What is required ::
Print exactly the lines of the listing below from the one containing "You are a GUI" through the final line, both included, and no pictures.

--------------------------------

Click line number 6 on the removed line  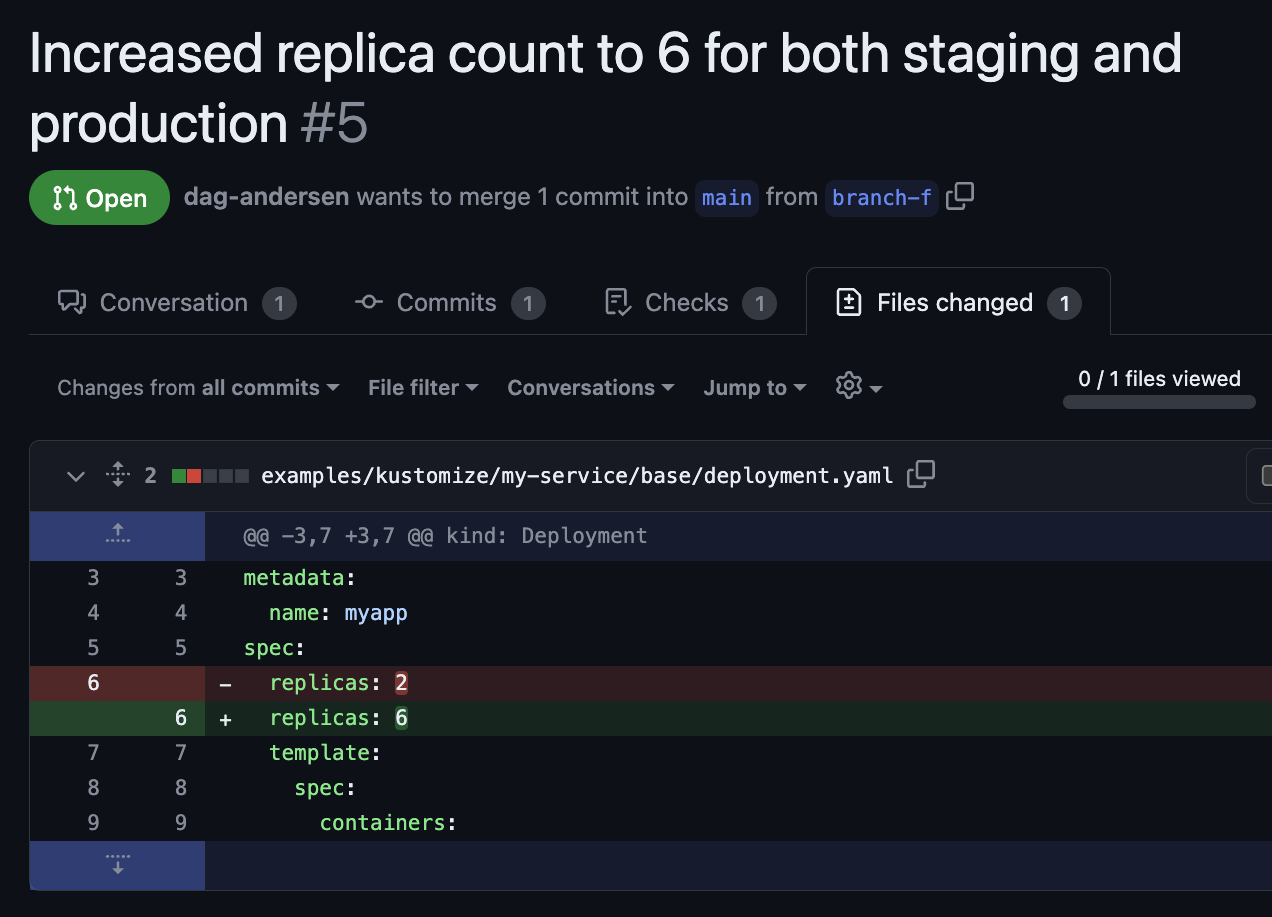tap(93, 682)
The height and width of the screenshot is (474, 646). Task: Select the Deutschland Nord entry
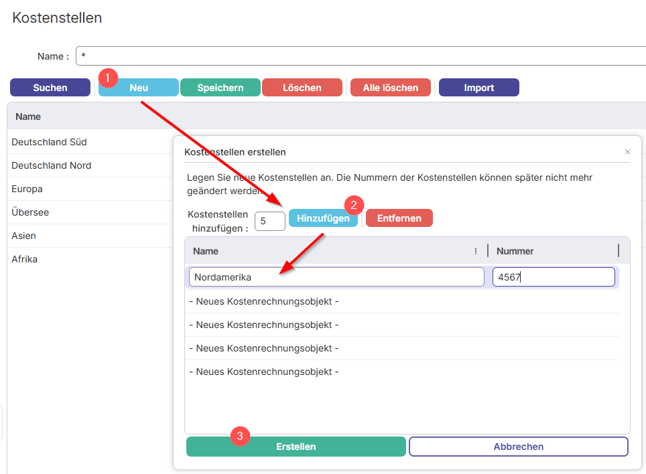(51, 166)
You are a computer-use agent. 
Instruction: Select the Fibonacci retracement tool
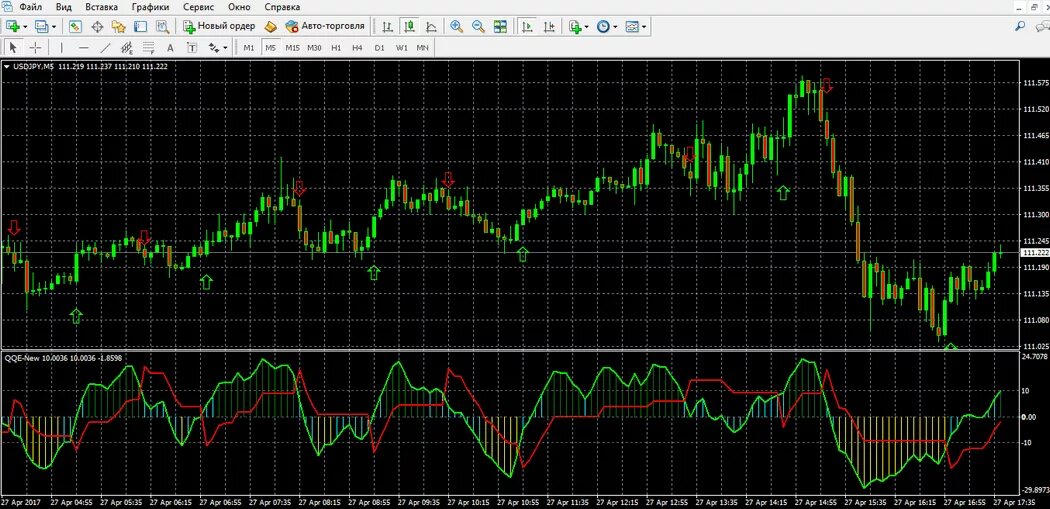click(x=149, y=48)
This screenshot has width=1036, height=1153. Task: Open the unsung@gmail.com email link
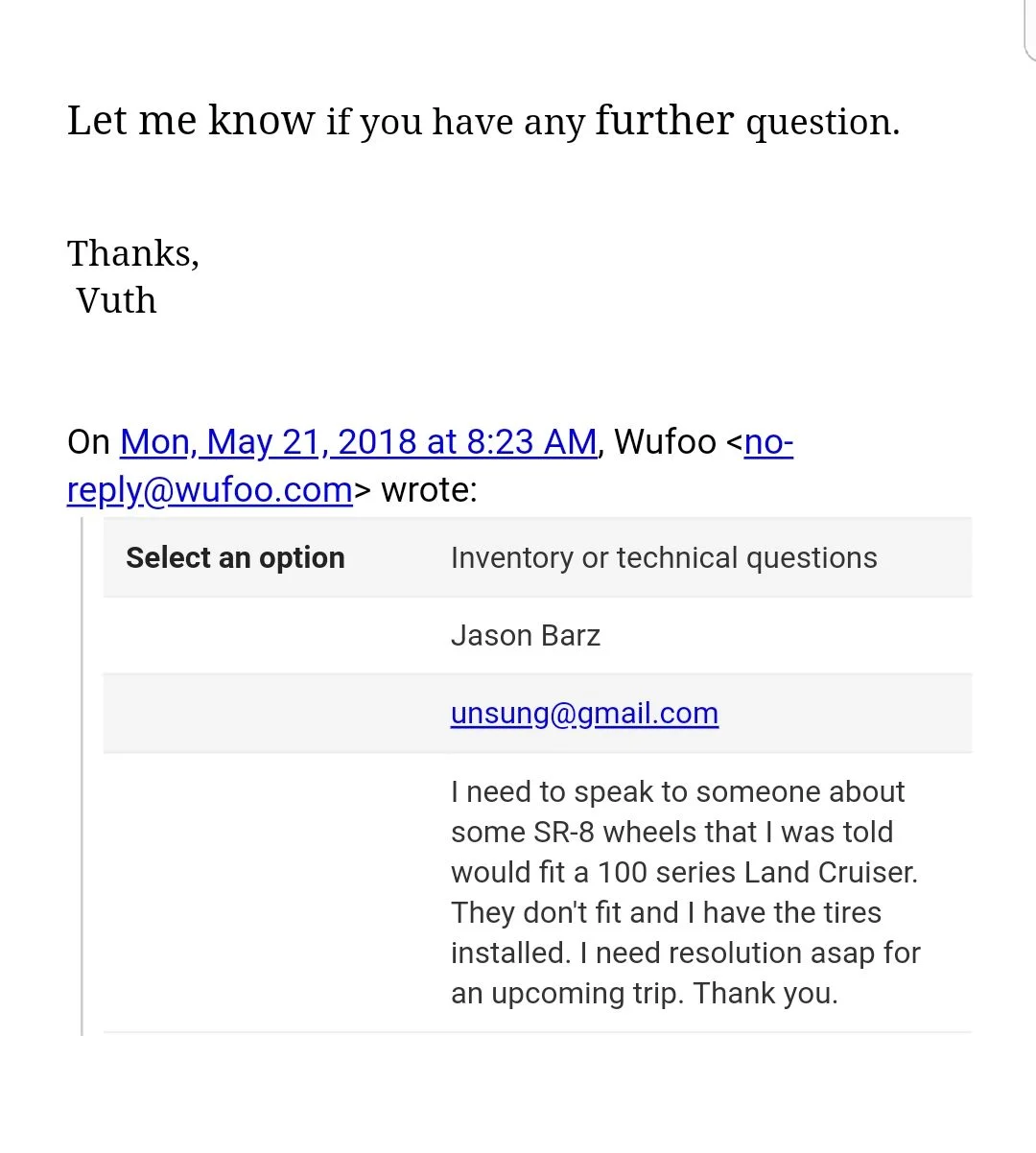point(584,714)
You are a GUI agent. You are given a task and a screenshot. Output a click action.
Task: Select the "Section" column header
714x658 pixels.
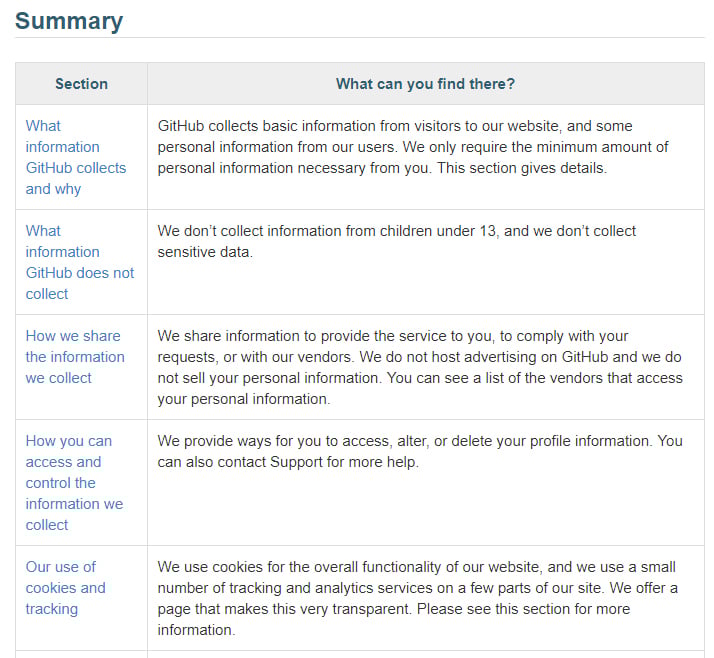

--------------------------------

Output ::
You are a GUI agent. You are given a task and a screenshot. Output a click action.
Task: Select the "Section" column header
714x658 pixels.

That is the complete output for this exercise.